Brian Downey, deputy mayor of Airmont in Rockland County, was arrested at his home Thursday for purchasing a rifle suppression device over the internet. Department of Homeland Security agents had tipped off prosecutors to the delivery of the illegal device, Rockland County District Attorney Tom Walsh said.
“Today’s arrest of an individual who was entrusted by the public to serve his community is a sad day for our county,” Walsh said in a statement. “I pledged during my campaign that if elected, that I would be a district attorney that would act without fear or favor. Today’s arrest is another example of my commitment to the citizens of Rockland County.”
During the search of the Downey’s home, investigators found more than a dozen firearms mounted on a wall in what agents called a “gun room” — including an illegally modified short-barrel rifle and a sawed-off shotgun, a criminal complaint shows.
Downey acknowledged that he wasn’t authorized to possess the controlled weapons, but claimed he felt he was allowed to alter the rifle because “he was a peace officer,” the complaint shows.

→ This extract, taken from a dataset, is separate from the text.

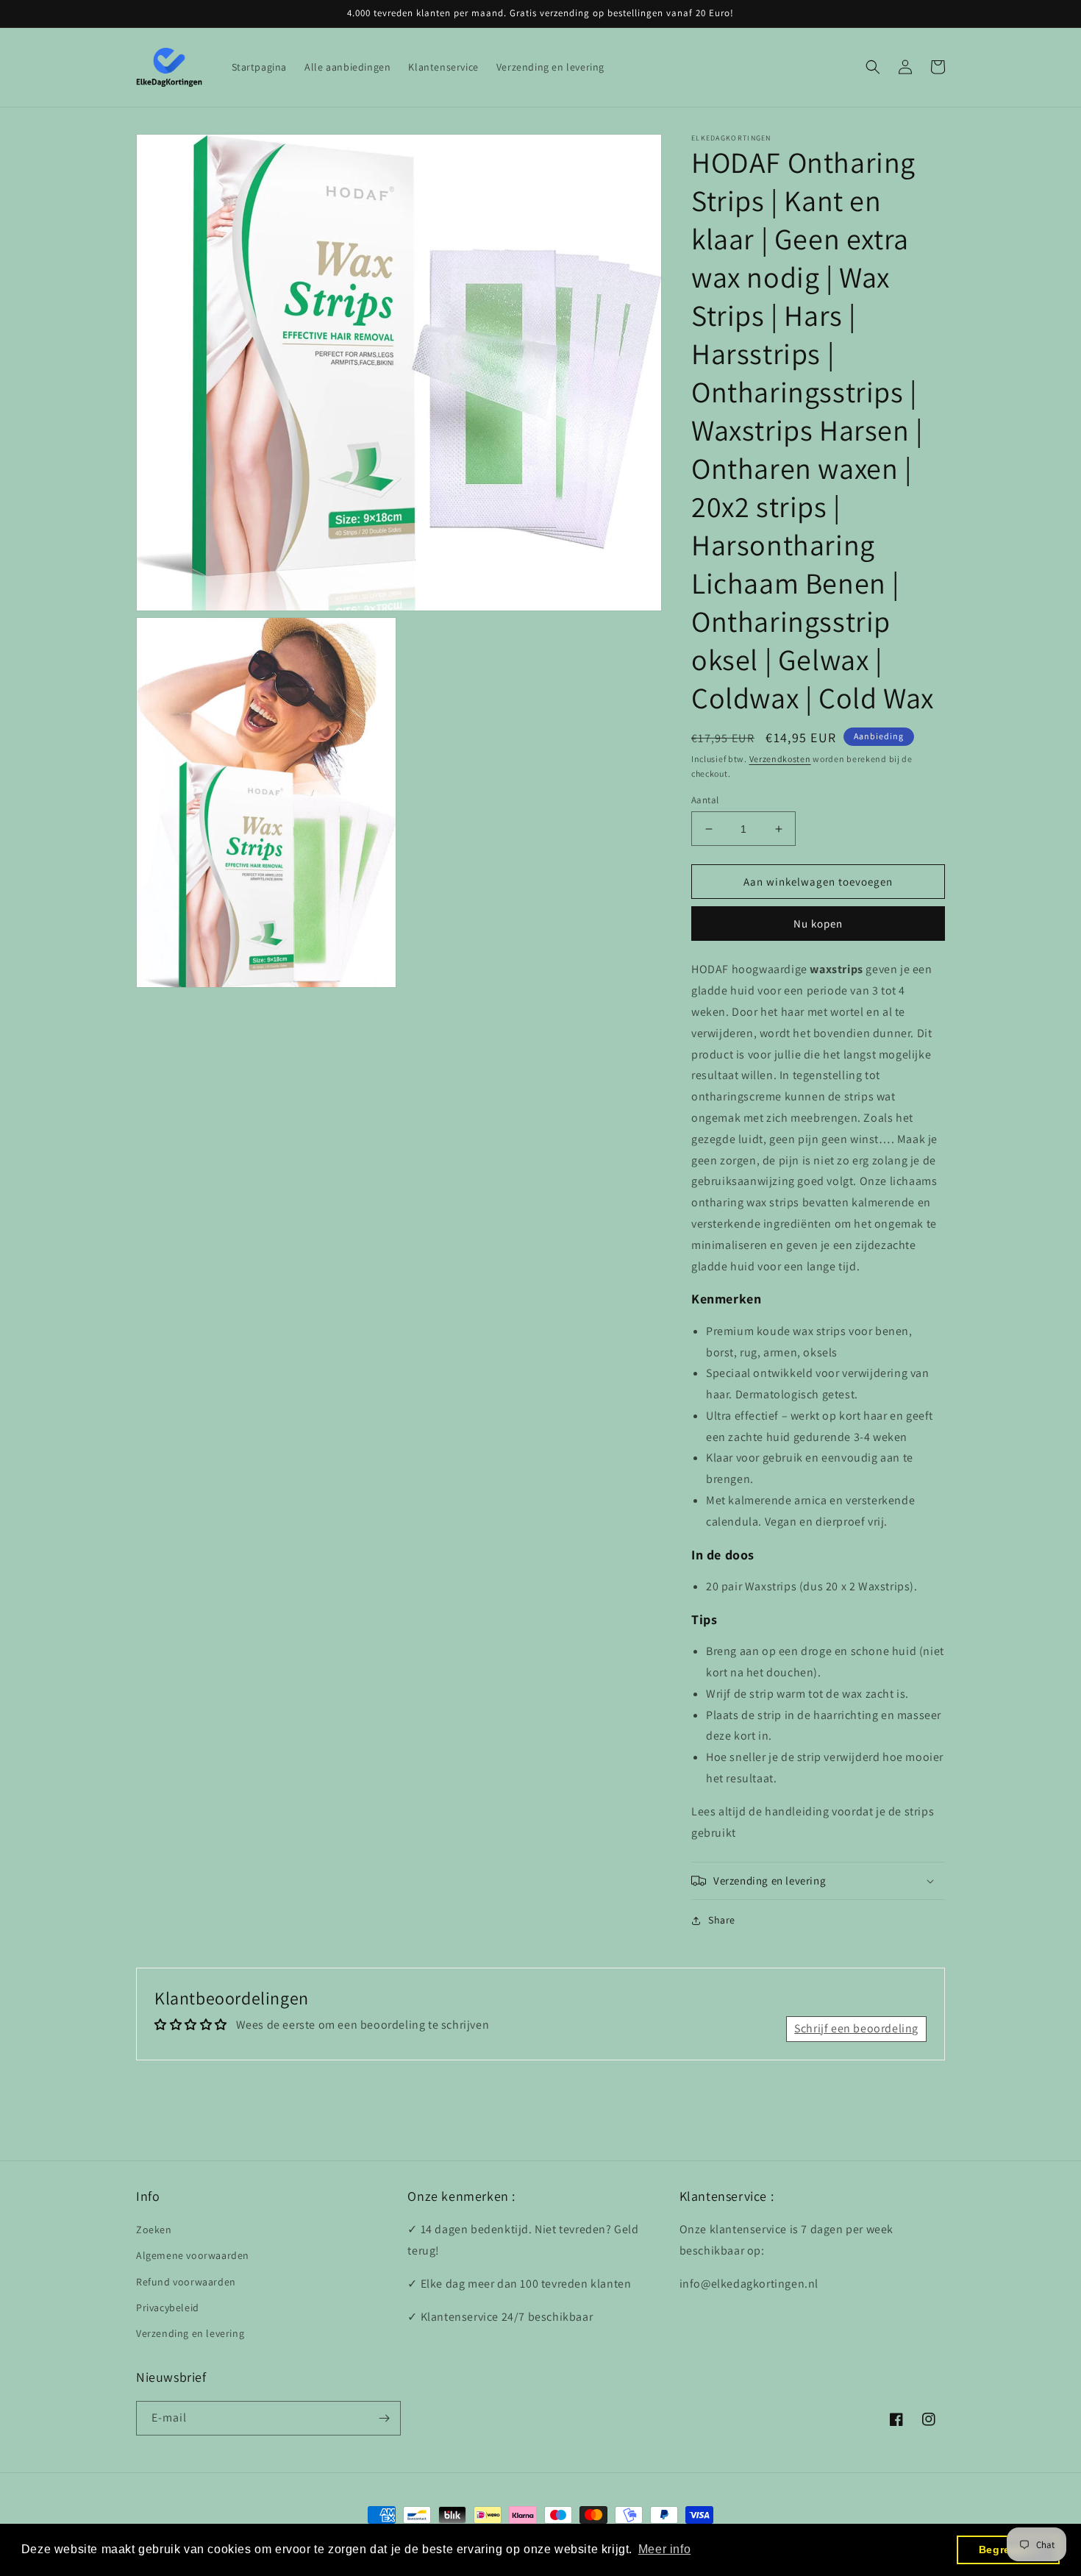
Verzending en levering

Investigators then found a lock box that Downey said he couldn’t access, leading a federal agent to force it open. Inside the box was more than 10 fake federal badges bearing the deputy mayor’s name and photo, including credentials from the FBI, the Drug Enforcement Administration and the Bureau of Prisons, among others.
“Also located within the lock box were Downey’s United States passport book, United States passport card, and his New York state commercial driver’s license,” according to the complaint unsealed Tuesday in the US Southern District Court in New York.

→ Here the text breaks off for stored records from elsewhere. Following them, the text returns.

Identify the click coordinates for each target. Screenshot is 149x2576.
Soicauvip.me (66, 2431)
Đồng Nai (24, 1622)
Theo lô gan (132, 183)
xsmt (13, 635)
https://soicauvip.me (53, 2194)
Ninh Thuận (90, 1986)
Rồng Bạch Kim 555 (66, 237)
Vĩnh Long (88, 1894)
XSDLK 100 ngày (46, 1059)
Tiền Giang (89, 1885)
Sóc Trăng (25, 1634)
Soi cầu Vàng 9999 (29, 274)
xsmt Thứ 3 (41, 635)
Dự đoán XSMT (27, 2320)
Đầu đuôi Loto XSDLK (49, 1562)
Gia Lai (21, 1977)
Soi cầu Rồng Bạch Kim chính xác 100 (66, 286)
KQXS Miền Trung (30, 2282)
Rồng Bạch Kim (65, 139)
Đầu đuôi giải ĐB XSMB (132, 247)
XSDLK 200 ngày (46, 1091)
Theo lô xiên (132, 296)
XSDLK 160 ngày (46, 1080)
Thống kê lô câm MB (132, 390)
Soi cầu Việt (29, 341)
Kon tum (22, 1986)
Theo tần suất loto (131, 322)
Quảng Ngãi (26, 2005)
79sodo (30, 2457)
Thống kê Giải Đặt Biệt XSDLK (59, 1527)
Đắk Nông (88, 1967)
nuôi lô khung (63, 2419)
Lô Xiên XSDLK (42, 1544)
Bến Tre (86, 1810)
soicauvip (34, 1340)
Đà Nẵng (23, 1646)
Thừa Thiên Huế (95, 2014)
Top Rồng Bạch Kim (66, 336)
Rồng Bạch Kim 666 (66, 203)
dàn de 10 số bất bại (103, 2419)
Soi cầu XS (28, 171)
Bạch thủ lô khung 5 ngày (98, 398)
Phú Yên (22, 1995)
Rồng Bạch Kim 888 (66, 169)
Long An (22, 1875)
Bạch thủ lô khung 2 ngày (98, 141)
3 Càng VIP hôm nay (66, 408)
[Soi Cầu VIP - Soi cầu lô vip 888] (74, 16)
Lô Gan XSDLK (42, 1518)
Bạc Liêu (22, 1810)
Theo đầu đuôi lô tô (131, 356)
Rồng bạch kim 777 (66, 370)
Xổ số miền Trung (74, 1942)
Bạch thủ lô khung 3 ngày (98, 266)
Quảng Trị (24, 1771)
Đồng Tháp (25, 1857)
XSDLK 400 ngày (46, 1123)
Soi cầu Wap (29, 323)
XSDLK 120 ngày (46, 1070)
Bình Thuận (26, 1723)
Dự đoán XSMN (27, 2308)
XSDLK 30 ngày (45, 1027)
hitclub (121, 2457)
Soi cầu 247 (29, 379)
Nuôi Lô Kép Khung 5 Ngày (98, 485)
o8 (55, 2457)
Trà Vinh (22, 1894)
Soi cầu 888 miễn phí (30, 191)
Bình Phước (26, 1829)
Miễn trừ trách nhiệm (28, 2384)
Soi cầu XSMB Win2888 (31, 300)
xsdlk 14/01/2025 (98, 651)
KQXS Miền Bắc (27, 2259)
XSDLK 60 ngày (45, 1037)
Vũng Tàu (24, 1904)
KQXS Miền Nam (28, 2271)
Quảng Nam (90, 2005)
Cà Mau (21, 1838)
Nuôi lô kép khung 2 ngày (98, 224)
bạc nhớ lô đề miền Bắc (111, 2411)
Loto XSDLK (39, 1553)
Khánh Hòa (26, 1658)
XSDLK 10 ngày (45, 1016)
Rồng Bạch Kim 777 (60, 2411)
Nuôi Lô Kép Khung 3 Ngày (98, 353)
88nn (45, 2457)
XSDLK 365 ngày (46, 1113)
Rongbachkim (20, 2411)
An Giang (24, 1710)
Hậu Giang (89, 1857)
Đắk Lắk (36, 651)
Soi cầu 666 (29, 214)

After being charged Thursday with multiple counts of criminal possession of a weapon, Downey was charged Friday with additional counts for possessing 10 or more unregistered firearms, 16 assault weapons and 13 firearms silencers, Walsh said.
Downey, a deputy building inspector in Ramapo and a part-time court officer, was first elected as an Airmont trustee in 2019, according to the Journal News. If convicted of a felony, he would be forced to leave office, the outlet reported.
Court records do not list an attorney for Downey, who did not respond to messages for comment late Tuesday, the Washington Post reported. He has been released on bond after a federal judge reportedly set his bail at $250,000, according to the newspaper.
After being charged Thursday with multiple counts of criminal possession of a weapon, Downey was charged Friday with additional counts for possessing 10 or more unregistered firearms, 16 assault weapons and 13 firearms silencers, charges show.
“I will echo my statements on Thursday about this unfortunate incident,” Walsh said. “Anyone who takes an oath of office to serve the public and is entrusted to by their community to serve its constituents should have integrity beyond reproach.”
The investigation into Downey is ongoing, Walsh said.